Problem requirements:
Which lines of the listing below contain the word "language"? Copy each of them.

Given data:
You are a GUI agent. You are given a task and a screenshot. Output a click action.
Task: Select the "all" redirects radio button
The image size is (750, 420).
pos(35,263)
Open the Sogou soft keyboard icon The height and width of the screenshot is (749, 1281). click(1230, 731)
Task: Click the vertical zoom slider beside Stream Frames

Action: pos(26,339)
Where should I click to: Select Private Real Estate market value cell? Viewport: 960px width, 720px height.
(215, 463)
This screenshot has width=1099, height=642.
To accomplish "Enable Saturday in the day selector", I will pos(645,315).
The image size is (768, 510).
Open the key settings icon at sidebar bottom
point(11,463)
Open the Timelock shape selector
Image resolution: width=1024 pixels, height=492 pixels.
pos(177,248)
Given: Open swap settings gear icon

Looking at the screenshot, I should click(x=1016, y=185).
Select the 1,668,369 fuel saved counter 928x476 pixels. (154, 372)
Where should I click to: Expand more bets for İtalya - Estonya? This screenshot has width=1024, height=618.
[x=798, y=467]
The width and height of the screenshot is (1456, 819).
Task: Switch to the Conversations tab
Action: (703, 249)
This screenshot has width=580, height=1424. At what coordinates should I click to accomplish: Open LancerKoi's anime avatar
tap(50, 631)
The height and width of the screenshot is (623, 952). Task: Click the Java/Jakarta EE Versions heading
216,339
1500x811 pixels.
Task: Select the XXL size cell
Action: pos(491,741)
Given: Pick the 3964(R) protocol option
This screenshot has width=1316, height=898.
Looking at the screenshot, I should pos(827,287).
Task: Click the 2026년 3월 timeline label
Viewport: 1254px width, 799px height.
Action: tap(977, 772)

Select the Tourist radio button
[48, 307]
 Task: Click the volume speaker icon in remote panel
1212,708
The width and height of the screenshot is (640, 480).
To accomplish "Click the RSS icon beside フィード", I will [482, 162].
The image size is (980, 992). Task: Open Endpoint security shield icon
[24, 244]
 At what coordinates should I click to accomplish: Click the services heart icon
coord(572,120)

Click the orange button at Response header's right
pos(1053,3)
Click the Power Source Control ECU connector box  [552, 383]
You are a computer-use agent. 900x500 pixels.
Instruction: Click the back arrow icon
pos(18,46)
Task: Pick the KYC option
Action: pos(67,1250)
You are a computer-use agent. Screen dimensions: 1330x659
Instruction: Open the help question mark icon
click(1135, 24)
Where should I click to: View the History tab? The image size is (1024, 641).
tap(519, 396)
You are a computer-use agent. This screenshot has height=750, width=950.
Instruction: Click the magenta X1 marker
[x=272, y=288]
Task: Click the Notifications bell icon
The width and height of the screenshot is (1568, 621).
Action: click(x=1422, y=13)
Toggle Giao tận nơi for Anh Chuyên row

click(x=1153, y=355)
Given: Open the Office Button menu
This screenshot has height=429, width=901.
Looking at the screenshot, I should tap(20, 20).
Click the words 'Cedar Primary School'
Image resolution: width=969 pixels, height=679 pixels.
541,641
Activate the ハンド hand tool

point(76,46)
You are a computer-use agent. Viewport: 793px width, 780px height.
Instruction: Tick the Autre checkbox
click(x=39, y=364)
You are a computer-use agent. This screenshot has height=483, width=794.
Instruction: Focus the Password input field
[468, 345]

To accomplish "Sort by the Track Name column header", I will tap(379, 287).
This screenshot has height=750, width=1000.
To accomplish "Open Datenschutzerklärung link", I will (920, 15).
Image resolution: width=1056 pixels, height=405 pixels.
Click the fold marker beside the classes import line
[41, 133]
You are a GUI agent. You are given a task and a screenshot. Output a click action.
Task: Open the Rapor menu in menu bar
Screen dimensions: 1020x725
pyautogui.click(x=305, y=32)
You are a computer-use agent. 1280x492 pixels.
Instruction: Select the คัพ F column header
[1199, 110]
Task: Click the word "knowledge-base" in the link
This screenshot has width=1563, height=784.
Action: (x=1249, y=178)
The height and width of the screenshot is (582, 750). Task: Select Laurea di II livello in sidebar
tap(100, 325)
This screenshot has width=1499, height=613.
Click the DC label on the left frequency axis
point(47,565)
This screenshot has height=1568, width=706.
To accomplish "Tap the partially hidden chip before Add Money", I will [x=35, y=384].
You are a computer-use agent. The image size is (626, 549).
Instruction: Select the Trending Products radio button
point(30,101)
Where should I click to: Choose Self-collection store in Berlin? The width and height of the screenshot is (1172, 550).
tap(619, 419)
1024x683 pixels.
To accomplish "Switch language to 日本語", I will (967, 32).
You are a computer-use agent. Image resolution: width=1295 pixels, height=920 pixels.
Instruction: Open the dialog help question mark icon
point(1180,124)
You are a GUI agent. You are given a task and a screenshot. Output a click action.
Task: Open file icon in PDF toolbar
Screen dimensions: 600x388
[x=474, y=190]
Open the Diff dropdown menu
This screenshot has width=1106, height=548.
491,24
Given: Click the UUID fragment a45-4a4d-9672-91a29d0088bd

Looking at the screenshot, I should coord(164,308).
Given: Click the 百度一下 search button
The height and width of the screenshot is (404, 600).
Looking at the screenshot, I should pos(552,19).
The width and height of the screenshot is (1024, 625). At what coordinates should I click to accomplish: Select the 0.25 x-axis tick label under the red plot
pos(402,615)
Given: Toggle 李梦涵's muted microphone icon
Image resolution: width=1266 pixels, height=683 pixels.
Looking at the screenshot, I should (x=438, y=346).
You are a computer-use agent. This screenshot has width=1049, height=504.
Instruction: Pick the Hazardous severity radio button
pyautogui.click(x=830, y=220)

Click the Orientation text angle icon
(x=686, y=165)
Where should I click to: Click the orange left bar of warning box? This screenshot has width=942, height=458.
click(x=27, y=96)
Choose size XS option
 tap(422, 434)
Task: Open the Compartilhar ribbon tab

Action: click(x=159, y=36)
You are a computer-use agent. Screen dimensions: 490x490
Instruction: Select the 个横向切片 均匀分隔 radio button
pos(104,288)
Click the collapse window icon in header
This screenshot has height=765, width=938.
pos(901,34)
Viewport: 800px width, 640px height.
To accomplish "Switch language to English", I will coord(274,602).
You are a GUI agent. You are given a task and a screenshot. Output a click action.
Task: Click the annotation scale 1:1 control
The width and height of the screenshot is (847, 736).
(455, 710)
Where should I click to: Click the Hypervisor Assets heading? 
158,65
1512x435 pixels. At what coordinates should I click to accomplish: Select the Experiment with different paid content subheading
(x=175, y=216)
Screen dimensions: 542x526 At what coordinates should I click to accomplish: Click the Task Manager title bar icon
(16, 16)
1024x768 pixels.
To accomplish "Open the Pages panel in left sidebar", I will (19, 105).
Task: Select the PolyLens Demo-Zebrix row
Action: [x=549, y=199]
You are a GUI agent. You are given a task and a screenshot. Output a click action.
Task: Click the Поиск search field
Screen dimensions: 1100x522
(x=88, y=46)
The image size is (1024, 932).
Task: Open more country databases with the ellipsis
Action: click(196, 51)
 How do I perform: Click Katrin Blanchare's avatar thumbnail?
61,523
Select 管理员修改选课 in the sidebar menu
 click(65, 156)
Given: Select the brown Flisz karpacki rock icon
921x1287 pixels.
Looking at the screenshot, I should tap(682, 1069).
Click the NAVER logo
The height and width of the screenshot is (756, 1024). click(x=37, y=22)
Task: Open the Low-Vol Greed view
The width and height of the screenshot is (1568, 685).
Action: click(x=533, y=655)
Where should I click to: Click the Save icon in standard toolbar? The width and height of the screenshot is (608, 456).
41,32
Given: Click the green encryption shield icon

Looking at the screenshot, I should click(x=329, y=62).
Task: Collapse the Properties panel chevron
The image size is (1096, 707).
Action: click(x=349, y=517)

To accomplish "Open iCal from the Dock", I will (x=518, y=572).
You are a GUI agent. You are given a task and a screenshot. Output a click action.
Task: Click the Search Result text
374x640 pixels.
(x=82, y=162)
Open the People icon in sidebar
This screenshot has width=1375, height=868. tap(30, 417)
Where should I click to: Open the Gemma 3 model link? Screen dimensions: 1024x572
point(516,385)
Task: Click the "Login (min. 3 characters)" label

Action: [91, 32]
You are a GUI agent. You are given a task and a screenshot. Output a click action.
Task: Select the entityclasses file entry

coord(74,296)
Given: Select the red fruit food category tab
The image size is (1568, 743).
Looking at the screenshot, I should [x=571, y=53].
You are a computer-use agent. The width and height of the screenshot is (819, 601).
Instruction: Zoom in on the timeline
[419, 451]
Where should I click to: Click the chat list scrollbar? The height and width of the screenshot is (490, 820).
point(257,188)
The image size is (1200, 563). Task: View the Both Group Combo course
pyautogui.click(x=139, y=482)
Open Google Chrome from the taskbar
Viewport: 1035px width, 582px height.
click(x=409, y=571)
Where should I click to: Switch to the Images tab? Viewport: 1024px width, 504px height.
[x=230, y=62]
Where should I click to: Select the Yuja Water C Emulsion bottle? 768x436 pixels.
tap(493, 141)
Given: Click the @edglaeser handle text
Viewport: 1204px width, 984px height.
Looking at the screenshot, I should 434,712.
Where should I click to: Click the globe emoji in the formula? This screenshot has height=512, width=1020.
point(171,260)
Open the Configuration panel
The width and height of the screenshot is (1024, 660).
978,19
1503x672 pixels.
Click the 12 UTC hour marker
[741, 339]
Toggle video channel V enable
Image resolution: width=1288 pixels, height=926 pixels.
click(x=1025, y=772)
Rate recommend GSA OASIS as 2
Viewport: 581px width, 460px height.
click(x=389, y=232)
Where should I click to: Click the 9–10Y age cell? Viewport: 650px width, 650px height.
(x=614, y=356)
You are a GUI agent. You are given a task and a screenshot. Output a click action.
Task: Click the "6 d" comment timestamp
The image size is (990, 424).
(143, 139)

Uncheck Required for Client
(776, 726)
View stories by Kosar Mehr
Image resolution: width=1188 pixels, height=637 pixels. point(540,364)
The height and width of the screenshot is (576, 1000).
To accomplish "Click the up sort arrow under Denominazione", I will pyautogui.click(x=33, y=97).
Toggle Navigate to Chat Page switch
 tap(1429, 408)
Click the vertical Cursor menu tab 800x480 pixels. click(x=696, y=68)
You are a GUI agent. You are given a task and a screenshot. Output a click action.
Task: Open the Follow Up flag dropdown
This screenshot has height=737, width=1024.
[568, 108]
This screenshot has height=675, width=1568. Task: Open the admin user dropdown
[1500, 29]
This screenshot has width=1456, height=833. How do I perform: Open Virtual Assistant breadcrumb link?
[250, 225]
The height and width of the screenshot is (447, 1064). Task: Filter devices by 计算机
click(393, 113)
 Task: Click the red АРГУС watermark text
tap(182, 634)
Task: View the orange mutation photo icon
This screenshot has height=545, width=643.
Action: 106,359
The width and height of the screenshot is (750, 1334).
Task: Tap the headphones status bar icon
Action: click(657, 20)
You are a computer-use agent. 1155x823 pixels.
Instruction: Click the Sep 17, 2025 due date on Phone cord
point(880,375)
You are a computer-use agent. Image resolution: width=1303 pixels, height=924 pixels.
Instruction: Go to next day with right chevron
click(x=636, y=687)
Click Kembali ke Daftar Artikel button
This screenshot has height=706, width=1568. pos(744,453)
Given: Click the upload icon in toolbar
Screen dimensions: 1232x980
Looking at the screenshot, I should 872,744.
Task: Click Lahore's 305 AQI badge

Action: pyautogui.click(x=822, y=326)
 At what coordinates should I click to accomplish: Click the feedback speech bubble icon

Reply to the task:
To accomplish "Switch language to 日本語", I will (967, 32).
To accomplish "Switch language to English", I will coord(274,602).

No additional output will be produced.